Rabu, 27 November 2013

TEMBAKAU IBU CANTIK


 TEMBAKAU IBU CANTIK
>>>Putri Raflessia<<<



Aku berada di bangku kantorku. Di hadapanku berjejer buku-buku pembukuan yang terbuka. Dua meter di depan mejaku ada tiga wanita. Yang memakai polkadot dan jilbab kuning adalah atasaku tepatnya direktur di sini. Dua lagi adalah temannya, sebut saja ibu cantik. Ibu cantik yang pertama berbaju abu-abu dengan jilbab parisnya dan ibu cantik yang kedua berbatik hijau dengan jilbab yang serasi dengan warna batiknya.

Jika kau melihat penampilannya, baju bagus, tas branded, wajah dan tubuh yang terawatt, kau akan jatuh pada kesimpulan orang kaya “uang”. Dan jika kau mendengar dan menyaksikan pembicaraan dan gaya bicaranya, seminar, panitia pelatihan, kegiatan organisasi, bla…bla…bla… kau akan jatuh pada kesimpulan orang penting “dalam organisasi mereka”.
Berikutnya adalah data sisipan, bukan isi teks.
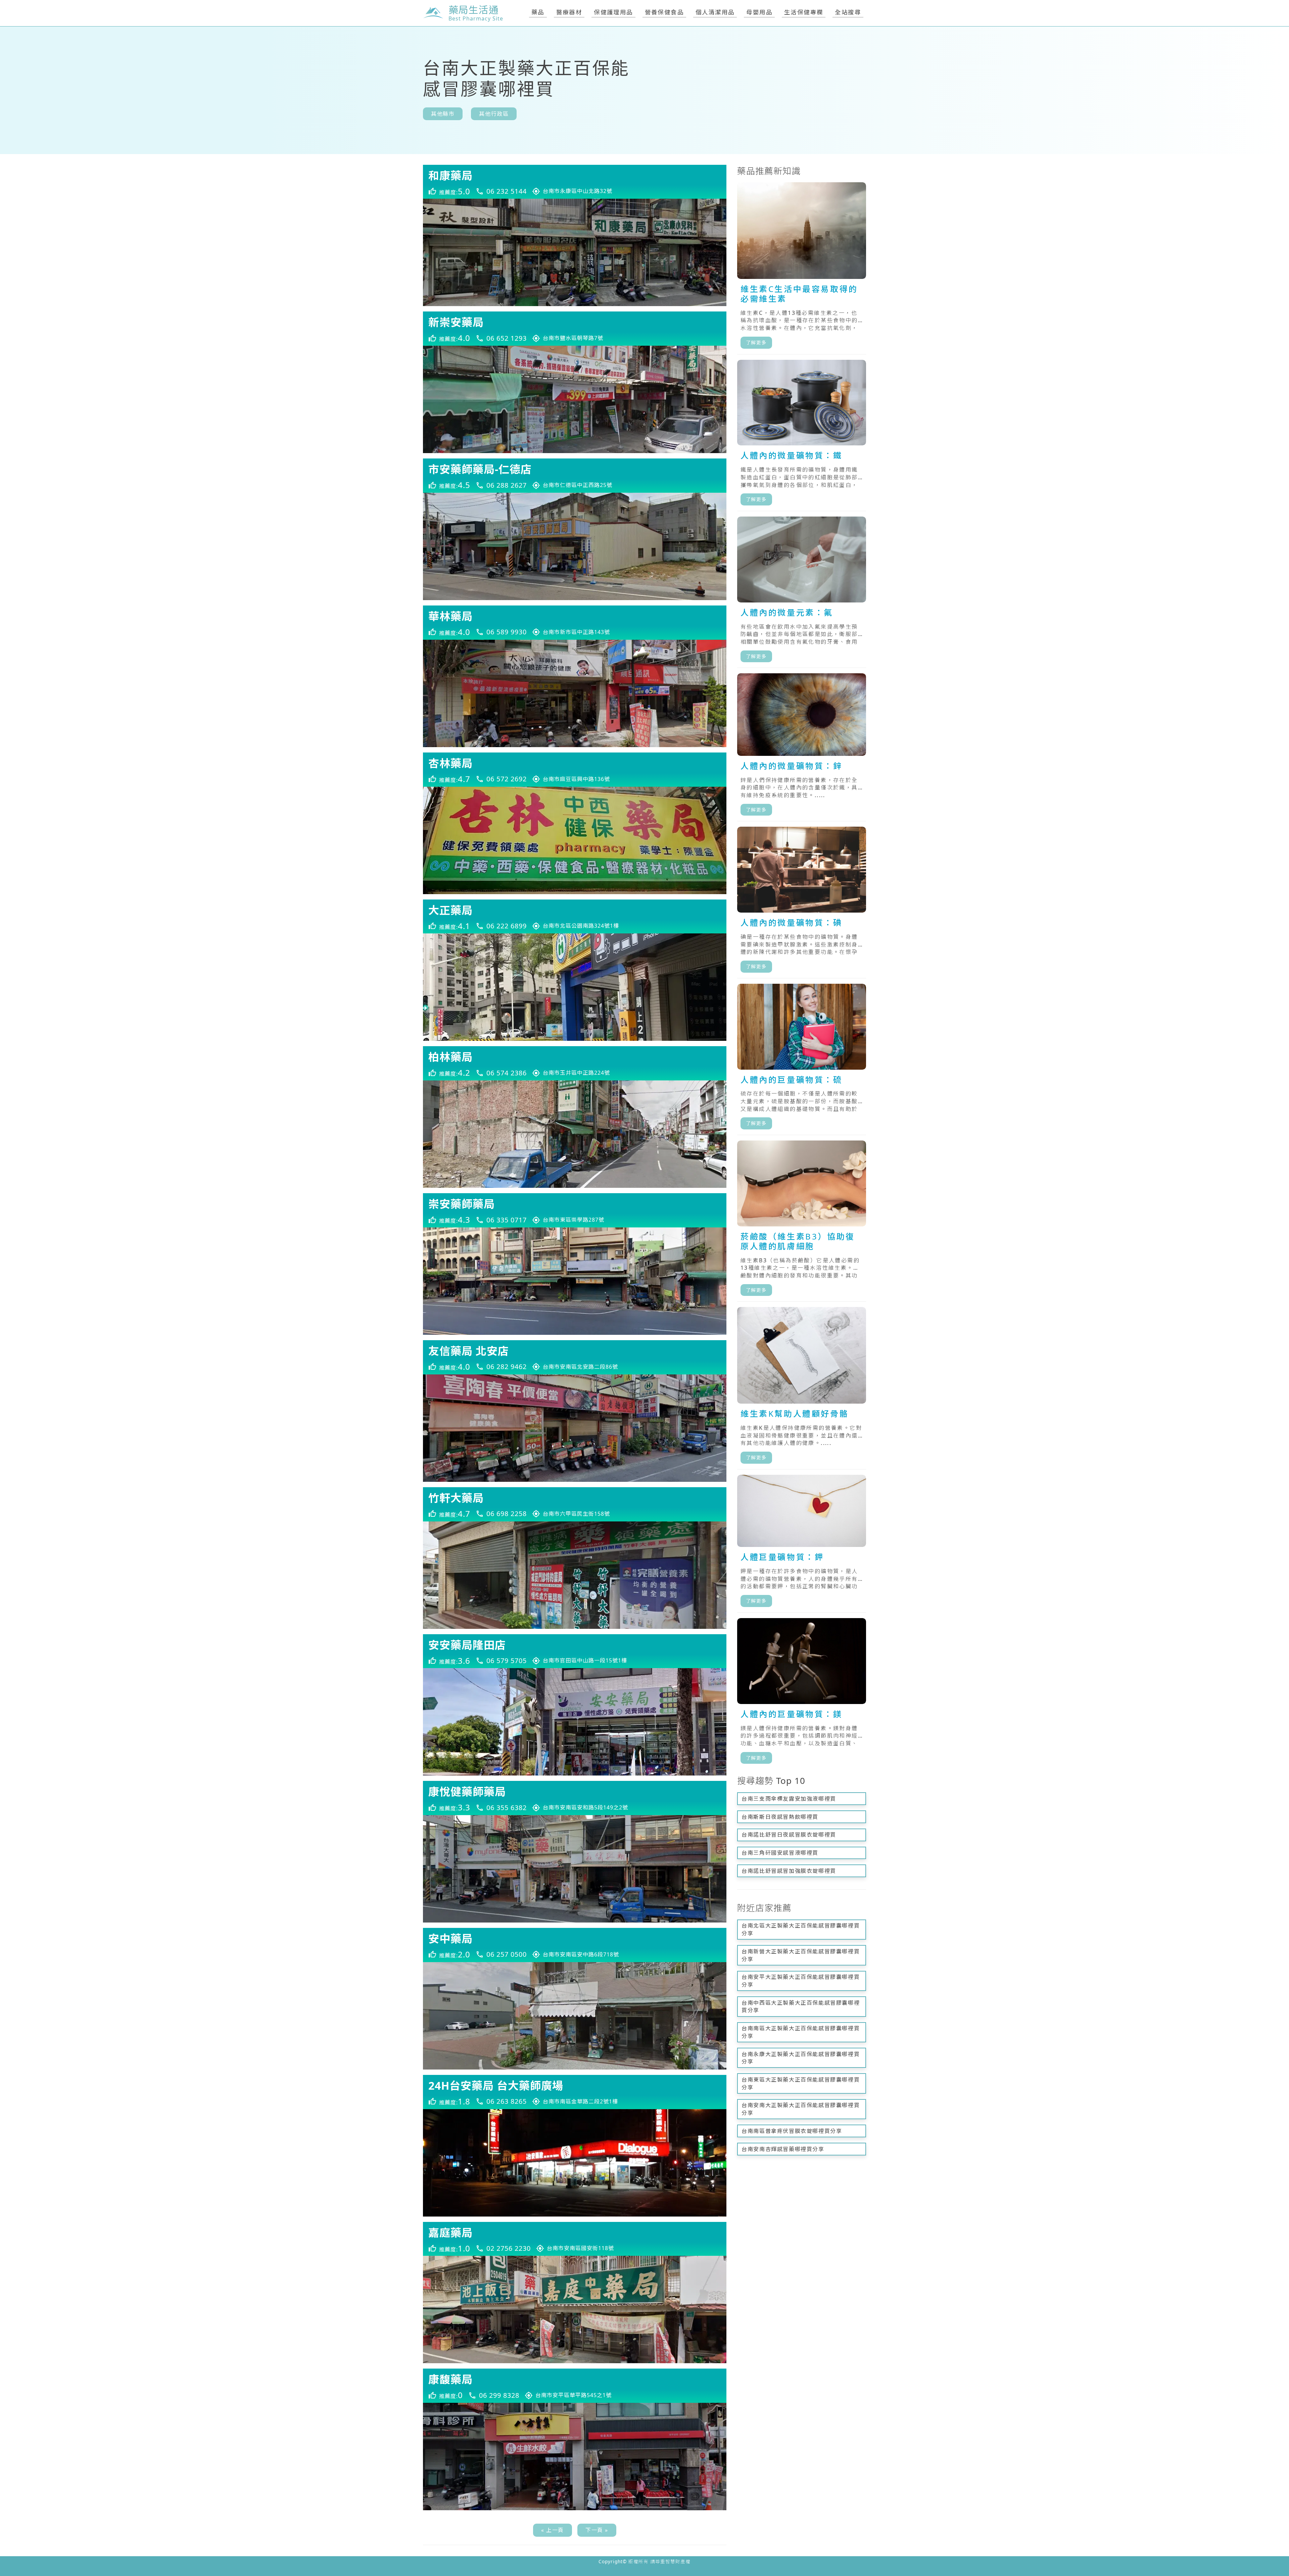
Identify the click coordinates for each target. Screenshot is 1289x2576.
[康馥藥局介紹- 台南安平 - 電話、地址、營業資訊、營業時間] (574, 2386)
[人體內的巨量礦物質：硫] (801, 1059)
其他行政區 (494, 113)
Ibu cantik kedua menghampiriku setelah menyeruput kopi yang sebelumnya dihidangkan di hadapannya. Dia menyodorkan secarik kertas berisikan hal-hal yang dibutuhkan untuk acara seminar. Aku mencium bau rokok dari hembusan nafasnya dan mulutnya ketika berbicara denganku. Pikiranku segera saja ku buang jauh meski hatiku sempat bertanya “ Apa Ibu cantik ini merokok?” Lagi kutimpali kata hatiku dengan jawaban “Ah… mungkin aroma kopi yang barusan diteguknya.”

Aku mulai membelakangi meja penuh buku pembukuan setelah ibu cantik kedua itu pergi meninggalkan kertas ditanganku. Aku menghadap computer yang tadinya aku punggungi. Mengetik sesuai yang tertera dalam secarik kertas lalu untuk kemudian bunyi printer berderit mencetak ketikanku pada selembar kertas. Hanya selembar memang tapi aku mengangguk mantap lalu berjalan menuju meja ketiga wanita itu menyodorkan kertas. 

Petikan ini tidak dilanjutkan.